Speaking at a public seminar at the House of Commons this week, he said there was now less need for pupils to learn hard facts “just in case” they might need them one day – and more need for pupils to formerly learn how to surf properly, buy a ticket, and make sure they don’t get ripped off with on-line banking, among other areas.
Professor Mitra is famous for his “Hole in the Wall” experiment which found that children were able to teach themselves how to use the internet, without any help, using a computer installed into a wall in a slum in Delhi.
Said to have inspired the film Slumdog Millionaire, his work also won the $1 million TED Prize with which he set up seven “cloud schools”, in India and England, in which children teach themselves, without teachers, using the internet.
"Let's introduce the internet as a formal subject in schools as opposed to it being learned outside the system," he said this week.
He told the seminar that schools were still relying on a curriculum set up by the Victorians which was “preparing children for work for employers who died a hundred years ago”.
“The Victorians put their latest technology into their schools, and we still carry that box with us with the compass, ruler and protractor, and the stuff they used to build bridges, and we say to our pupils ‘you can still have those’ but don’t bring your phone!
“Most people in this room use WhatsApp, but don’t know how it works. If you type a message into WhatsApp, you have no idea how is gets to the other side?
"But if I were to ask you how a steam engine works, many of you can think of steam pressure driving pistons, and you probably never ride on one!”
Professor Mitra is also advocating allowing pupils to use the Internet on their mobile phones in exams.

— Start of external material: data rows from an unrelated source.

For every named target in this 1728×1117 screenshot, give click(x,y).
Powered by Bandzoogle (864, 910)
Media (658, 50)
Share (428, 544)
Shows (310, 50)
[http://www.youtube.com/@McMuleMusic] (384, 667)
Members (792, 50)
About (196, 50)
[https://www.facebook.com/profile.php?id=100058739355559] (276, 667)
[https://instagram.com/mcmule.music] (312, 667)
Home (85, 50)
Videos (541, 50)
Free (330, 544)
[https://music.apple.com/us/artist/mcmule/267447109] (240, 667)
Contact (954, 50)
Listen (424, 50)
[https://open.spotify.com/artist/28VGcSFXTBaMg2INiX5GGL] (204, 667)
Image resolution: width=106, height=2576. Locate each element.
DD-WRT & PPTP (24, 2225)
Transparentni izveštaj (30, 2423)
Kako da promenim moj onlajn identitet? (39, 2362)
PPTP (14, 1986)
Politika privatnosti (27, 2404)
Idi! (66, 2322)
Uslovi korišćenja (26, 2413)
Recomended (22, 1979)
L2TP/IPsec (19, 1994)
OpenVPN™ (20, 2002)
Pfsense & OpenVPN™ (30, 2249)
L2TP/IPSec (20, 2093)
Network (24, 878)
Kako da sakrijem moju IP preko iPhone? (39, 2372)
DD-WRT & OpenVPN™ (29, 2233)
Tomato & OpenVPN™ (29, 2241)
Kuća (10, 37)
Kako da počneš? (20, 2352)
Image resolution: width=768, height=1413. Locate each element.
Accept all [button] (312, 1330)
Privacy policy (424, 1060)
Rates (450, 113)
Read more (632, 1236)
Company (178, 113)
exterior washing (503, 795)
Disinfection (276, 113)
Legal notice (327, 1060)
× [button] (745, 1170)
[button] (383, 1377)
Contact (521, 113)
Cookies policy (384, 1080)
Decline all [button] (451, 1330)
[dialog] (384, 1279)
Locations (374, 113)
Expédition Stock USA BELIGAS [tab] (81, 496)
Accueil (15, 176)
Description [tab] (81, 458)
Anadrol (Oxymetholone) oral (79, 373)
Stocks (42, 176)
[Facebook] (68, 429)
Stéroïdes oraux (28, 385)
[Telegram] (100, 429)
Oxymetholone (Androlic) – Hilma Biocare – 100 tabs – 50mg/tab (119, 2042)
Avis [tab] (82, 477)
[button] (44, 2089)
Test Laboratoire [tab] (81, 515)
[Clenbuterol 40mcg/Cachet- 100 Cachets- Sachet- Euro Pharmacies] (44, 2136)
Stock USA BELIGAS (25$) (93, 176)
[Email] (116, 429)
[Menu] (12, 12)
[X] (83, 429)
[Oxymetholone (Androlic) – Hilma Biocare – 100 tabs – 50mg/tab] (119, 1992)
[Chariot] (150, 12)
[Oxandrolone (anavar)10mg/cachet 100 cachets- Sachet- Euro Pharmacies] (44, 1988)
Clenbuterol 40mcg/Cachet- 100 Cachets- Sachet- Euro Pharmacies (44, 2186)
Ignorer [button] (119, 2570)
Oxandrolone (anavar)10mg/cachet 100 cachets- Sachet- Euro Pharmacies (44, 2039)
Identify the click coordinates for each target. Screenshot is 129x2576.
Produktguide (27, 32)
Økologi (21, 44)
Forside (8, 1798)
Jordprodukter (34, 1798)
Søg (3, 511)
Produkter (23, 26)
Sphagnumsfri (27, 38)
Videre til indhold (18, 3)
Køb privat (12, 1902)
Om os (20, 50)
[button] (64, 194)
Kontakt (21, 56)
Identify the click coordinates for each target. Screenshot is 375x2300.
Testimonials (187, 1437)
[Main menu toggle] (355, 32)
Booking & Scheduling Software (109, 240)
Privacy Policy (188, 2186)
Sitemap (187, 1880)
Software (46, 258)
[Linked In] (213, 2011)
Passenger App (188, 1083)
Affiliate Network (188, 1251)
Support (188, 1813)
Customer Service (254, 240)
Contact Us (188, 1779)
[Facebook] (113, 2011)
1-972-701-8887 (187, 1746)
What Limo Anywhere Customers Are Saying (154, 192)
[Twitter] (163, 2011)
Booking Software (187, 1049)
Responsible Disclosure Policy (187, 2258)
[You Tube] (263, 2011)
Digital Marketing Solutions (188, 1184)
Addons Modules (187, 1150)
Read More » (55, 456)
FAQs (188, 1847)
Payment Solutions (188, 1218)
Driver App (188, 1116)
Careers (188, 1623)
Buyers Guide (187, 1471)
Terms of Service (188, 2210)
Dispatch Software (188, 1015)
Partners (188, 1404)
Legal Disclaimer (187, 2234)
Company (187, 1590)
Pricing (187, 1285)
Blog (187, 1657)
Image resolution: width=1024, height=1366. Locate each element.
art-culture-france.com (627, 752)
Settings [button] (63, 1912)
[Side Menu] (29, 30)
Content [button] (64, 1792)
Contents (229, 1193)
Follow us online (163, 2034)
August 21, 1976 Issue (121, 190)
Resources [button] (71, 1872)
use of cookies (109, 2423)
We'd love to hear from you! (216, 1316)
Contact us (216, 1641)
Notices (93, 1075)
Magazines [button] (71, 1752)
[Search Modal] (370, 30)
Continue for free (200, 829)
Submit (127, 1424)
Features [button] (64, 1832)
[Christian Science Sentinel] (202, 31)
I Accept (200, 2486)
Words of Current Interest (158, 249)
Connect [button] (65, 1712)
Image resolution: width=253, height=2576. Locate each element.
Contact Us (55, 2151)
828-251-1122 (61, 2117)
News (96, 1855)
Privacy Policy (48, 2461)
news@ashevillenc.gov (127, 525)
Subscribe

He said: “We would need to make sure they know how to use their phone properly otherwise how will they pass their exam?”
Tim Oates, who led the government’s most recent review of the national curriculum, told Tes there was currently no view on whether the internet should be given specific time on the curriculum, but said one option might be incorporating it more into other subjects.
He said: “It might be the view that there’s no point in tackling a disease that doesn’t exist in that we could be spending money on teaching something which, it turns out, is learned in society anyway."
Mr Oates, who is currently group head of assessment research at the Cambridge Assessment exam boards group, said the mechanisms of the internet, including coding, were already “well-covered” in the Computer Science subject area which replaced ICT.